■ **Records excerpted from a collection**:
-- Opening Marker --

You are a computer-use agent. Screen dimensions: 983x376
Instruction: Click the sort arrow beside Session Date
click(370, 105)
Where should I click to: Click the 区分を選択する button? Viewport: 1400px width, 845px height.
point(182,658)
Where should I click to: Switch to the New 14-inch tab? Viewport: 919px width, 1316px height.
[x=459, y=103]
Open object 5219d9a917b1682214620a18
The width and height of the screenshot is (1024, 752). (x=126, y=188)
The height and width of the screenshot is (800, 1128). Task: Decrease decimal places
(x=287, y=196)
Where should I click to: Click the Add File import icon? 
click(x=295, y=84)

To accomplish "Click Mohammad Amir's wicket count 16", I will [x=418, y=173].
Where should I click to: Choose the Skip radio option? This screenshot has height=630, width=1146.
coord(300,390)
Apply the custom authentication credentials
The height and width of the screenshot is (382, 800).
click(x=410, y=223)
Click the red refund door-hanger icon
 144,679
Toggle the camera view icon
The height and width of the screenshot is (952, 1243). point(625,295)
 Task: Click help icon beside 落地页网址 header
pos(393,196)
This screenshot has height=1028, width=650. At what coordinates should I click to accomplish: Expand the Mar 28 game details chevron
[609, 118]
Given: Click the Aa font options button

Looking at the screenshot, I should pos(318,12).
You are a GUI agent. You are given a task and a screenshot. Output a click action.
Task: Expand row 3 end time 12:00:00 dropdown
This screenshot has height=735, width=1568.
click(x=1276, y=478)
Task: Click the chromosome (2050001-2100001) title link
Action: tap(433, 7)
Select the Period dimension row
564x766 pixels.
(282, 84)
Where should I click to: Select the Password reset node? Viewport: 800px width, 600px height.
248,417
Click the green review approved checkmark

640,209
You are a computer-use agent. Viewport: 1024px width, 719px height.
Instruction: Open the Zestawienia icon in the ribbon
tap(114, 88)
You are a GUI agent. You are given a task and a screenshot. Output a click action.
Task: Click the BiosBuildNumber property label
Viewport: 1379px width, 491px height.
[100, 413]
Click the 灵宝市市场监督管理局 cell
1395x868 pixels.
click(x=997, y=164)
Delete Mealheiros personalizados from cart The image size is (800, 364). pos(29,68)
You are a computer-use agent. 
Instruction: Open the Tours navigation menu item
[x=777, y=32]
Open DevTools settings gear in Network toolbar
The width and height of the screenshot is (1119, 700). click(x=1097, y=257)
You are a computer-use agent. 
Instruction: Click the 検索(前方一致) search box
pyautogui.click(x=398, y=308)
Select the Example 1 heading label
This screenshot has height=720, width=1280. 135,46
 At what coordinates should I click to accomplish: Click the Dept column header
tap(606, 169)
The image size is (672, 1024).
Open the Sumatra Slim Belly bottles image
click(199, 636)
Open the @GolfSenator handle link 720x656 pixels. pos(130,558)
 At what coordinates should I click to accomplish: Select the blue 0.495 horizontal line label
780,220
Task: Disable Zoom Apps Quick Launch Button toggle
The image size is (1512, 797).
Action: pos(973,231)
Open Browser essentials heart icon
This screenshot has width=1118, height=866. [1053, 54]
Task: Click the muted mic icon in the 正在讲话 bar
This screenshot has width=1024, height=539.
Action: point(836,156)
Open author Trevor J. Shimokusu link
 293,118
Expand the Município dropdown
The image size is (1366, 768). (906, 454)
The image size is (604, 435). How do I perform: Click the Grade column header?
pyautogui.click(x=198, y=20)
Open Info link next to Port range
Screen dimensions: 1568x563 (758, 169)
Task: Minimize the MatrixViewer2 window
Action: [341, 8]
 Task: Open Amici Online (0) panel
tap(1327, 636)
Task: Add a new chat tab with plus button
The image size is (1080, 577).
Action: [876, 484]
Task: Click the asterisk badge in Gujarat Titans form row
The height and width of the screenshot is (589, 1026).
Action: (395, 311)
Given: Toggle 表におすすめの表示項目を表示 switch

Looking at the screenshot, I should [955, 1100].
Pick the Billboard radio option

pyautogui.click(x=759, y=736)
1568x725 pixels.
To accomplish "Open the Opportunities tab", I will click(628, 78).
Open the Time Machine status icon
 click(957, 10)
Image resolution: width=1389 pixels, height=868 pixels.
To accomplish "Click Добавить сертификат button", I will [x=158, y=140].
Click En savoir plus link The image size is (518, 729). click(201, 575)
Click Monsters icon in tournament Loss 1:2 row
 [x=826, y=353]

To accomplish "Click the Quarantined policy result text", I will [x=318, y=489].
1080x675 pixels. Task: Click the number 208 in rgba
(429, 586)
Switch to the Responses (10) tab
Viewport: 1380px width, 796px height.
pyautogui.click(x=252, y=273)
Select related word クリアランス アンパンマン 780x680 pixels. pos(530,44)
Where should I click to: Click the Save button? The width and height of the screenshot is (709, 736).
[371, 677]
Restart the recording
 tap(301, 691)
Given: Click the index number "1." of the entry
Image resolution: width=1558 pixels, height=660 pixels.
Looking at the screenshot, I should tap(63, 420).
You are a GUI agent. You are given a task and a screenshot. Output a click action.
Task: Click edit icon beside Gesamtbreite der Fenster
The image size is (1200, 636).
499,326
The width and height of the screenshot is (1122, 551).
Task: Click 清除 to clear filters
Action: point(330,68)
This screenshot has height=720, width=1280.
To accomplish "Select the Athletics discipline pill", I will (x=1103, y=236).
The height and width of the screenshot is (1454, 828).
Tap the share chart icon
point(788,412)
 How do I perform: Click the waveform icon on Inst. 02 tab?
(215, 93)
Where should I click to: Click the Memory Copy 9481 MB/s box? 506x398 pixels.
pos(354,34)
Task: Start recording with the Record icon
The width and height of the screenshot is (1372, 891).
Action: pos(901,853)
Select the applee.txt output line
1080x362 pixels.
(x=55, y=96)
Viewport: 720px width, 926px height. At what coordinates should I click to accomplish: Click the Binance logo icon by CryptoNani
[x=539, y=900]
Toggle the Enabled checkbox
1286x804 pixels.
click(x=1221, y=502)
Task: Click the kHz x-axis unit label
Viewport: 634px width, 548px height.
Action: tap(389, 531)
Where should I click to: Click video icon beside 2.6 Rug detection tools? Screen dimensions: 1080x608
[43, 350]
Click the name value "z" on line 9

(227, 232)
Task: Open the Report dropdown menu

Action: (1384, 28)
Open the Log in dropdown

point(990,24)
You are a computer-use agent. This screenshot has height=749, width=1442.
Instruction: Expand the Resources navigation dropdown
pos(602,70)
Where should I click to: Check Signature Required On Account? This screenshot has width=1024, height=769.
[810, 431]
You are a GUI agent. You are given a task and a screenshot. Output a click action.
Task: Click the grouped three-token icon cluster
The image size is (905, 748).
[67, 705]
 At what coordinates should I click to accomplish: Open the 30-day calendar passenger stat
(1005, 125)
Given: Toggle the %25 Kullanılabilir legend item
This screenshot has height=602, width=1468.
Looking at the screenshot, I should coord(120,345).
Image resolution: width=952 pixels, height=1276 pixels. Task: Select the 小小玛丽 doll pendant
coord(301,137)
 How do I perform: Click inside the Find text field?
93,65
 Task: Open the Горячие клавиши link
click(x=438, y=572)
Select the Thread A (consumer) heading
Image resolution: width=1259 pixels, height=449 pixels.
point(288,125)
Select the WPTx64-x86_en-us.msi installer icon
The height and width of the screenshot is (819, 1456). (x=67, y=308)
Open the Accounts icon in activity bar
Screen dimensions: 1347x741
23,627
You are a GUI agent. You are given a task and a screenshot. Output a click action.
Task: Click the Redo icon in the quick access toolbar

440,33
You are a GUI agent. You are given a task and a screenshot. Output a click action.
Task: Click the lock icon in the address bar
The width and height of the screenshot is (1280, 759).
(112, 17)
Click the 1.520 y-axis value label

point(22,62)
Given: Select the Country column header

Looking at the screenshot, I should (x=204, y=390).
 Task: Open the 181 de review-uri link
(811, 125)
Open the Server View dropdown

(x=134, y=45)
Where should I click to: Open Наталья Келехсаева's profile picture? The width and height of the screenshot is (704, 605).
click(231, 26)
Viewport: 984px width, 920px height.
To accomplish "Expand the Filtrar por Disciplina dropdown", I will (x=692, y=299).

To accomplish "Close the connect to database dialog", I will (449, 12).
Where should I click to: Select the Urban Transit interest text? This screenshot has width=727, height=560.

-- Closing Marker --

■ **Work instruction**: All lines in the entries above that hold the word "computer" need to be copied.

■ **Result below**:
You are a computer-use agent. Screen dimensions: 983x376
You are a computer-use agent. Viewport: 1024px width, 719px height.
You are a computer-use agent. 
You are a computer-use agent. 
You are a computer-use agent. This screenshot has height=749, width=1442.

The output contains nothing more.